C’est cet homme, qui parle à la première personne dans le livre, qui se confond avec l’Histoire dont il est le narrateur, c’est cet homme donc, qui conte toutes les actions humaines qui ont secoué la planète au cours des derniers millénaires.
Et c’est cet homme qui est à Troie avec Andromaque, dans la fusée Apollo qui va sur la Lune, qui accompagne Christophe Colomb en Amérique, qui prie avec Mahomet à La Mecque, qui monte à l’ échafaud avec Marie Antoinette, qui revient avec Bonaparte en Egypte où il a bien connu Akhénaton, qui meurt de la peste à Venise puis dîne avec Madame de La Fayette ou Chateaubriand.
Au passage, notre homme, c’est-à-dire l’Homme, peut aussi s’incliner sur les malheurs du monde (Guernica, Auschwitz, Hiroshima…), célébrer ses héros préférés (Newton, La Fontaine, Titien, parmi d’autres), et brocarder à loisir « ce voyou de Retz et cette fripouille de Bussy-Rabutin ». Bref, il y en a pour tout le monde.
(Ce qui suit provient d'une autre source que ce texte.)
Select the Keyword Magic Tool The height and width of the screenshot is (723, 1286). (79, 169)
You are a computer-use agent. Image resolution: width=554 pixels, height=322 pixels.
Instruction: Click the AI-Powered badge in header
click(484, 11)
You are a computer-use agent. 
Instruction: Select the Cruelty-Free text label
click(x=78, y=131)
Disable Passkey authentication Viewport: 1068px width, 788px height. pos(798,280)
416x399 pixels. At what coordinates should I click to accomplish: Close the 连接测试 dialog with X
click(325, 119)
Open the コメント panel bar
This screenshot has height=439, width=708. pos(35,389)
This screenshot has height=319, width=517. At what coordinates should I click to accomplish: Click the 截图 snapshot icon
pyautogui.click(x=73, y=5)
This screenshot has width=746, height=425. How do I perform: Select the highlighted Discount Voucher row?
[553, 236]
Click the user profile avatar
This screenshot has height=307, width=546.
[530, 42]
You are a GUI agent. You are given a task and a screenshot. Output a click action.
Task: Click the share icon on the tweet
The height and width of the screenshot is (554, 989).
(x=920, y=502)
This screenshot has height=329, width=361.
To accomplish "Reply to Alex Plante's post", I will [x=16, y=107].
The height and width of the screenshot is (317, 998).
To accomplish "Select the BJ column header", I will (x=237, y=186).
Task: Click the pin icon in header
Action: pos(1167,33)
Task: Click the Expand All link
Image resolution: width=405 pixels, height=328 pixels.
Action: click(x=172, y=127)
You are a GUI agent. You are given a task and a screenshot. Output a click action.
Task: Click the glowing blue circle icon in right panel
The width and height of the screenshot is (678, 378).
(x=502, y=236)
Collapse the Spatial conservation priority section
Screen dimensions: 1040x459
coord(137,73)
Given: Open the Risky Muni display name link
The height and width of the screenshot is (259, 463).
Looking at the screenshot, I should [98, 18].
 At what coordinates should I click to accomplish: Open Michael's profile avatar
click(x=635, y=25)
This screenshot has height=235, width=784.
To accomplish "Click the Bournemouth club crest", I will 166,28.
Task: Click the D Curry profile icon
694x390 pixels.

D’autant qu’il sait tout de Marco Polo et des Aztèques, de Ronsard et de Talleyrand, des Chinois et des Arabes, du juif errant et des sans-culotte, de Byzance et de Bagdad. Cela fait beaucoup….
De la culture !
En bon normalien, Jean d’Ormesson affiche ici une culture littéraire et historique absolument phénoménale. Et on doit à la vérité de dire qu’on souffle nettement en posant le livre, car cet étalage, à la fin, lasse un peu. Et le lecteur a la tête qui tourne quand il passe en cinq pages de Casanova à Martin Luther King, avec un détour par Stalingrad…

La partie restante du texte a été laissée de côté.